The resubmission for RGX-121, expected in the third quarter, comes as the FDA has deemed REGENXBIO’s existing data “sufficient” to support an accelerated filing. It immediately follows a similar reversal of position regarding uniQure’s embattled Huntington’s disease gene therapy.
Step right up, the FDA’s regulatory reversal train is boarding, making U-turns for biotechs with recently rejected or delayed rare disease therapies. REGENXBIO—whose Hunter syndrome gene therapy was turned away by the agency in February—will resubmit for approval in the third quarter.
In its complete response letter for RGX-121, the FDA cited “uncertainty” over the eligibility criteria that REGENXBIO used in its registrational study and the biotech’s use of external controls, which it said “lack the comparability” with trial participants. The FDA recommended the company use “an appropriate untreated control.”
Now, the agency has “acknowledged the existing NAVSUNLI [RGX-121] clinical data is sufficient to be considered for the accelerated approval pathway and that the Company does not need to enroll additional patients or conduct additional studies, including the FDA’s previously recommended incorporation of an untreated control arm,” REGENXBIO announced on Monday, using an apparently new moniker for the gene therapy.
REGENXBIO shares were trading up nearly 12% when the market opened on Monday.
This latest FDA 180-degree turn comes after a “recent collaborative discussion” that occurred as part of REGENXBIO’s appeal of the February rejection.

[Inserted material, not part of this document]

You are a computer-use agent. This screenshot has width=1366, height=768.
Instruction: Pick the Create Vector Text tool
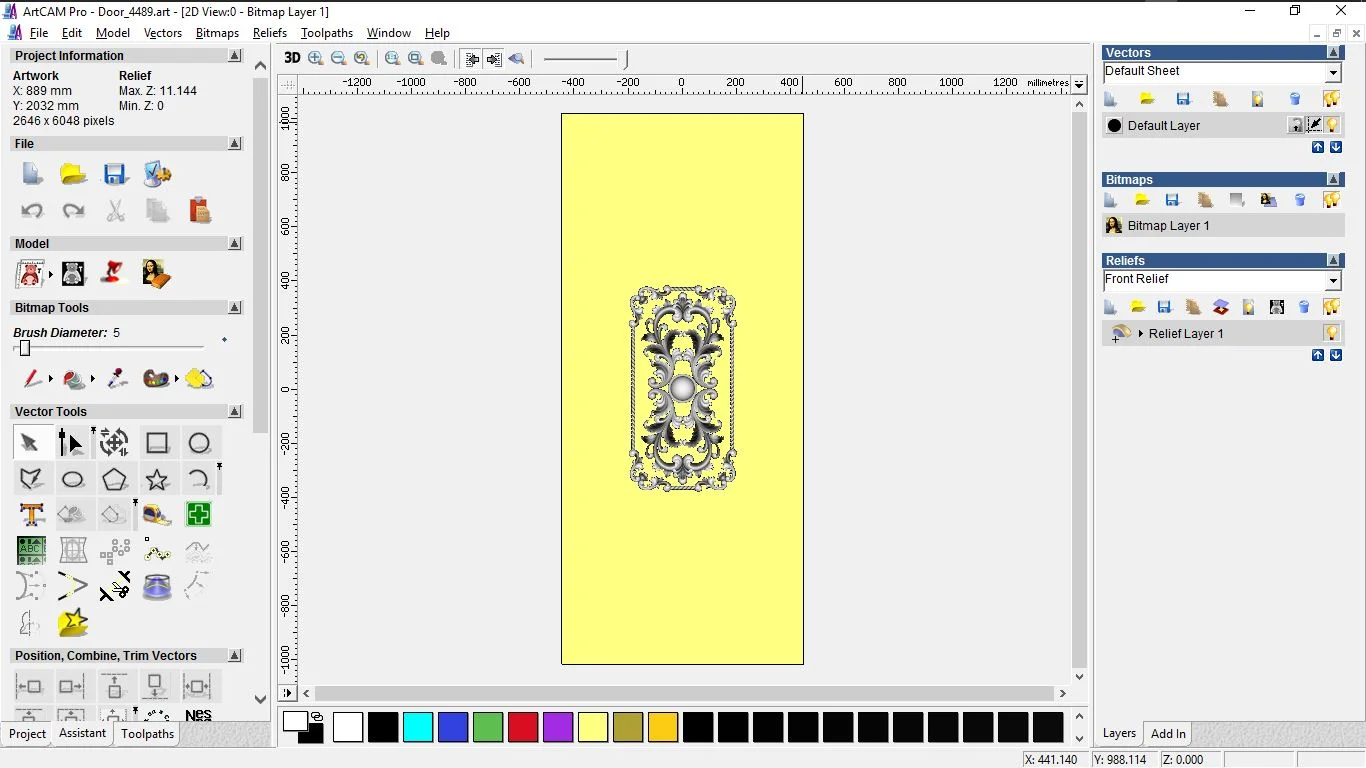(x=31, y=515)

The agency has also asked that REGENXBIO request a Type A meeting to review existing longer-term biomarker and clinical data, according to the company’s press release, following which the FDA said it should submit a new biologics license application. The agency said it would review a resubmission on an “expedited basis, with labeling discussions to begin shortly following the resubmission.”
REGENXBIO expects this meeting to take place in July.
“We are encouraged by recent signals from the new FDA leadership reinforcing a commitment to address the unique nature of rare diseases and use the accelerated approval pathway to bring transformative therapies to patients with serious, unmet medical needs,” REGENXBIO CEO Curran Simpson said in a prepared statement on Monday. “We will continue to work closely with the FDA and remain focused on bringing this important therapy to boys living with Hunter syndrome as quickly as possible.”
REGENXBIO’s resubmission for RGX-121 will likely join a first submission in the third quarter for uniQure’s embattled Huntington’s disease gene therapy. Last week, the FDA agreed that three-year data from the company’s Phase 1/2 trial were sufficient to support an accelerated BLA.
This decision reversed the call of Marty Makary’s FDA to require a sham-controlled Phase 3 trial before it would consider AMT-130 for approval. Notably, that request was a reversal of the guidance given to uniQure by the agency in 2024.
These latest moves punctuate an emerging trend toward an FDA more flexible toward rare disease in its current “caretaker mode” under acting FDA commissioner Kyle Diamantas. Diamantas met earlier this month with rare disease groups, reportedly to mend fences with a sector that has faced a much more stringent FDA of late.
The REGENXBIO and uniQure decisions also suggest the agency’s intent to back up its recent guidance that cell and gene therapy developers should leverage innovative clinical trial designs, including externally-controlled trials—those using historical or real-world data (RWD).
UniQure’s pivotal Phase 1/2 trial—which returned positive 3-year data in September 2025—compared the clinical outcomes for 24 patients given AMT-130 to a propensity score-matched external control from the Enroll-HD natural history data set.
Other rare disease drug developers have reported positive news of late, including Disc Medicine, which has reached an agreement with the FDA to resubmit a new drug application for its recently rejected rare blood disease drug, and Replimune, which said last month that it would resubmit its biologics license application for its rebuffed melanoma therapy “in the coming days.” Replimune’s announcement came roughly two weeks after Makary was forced out.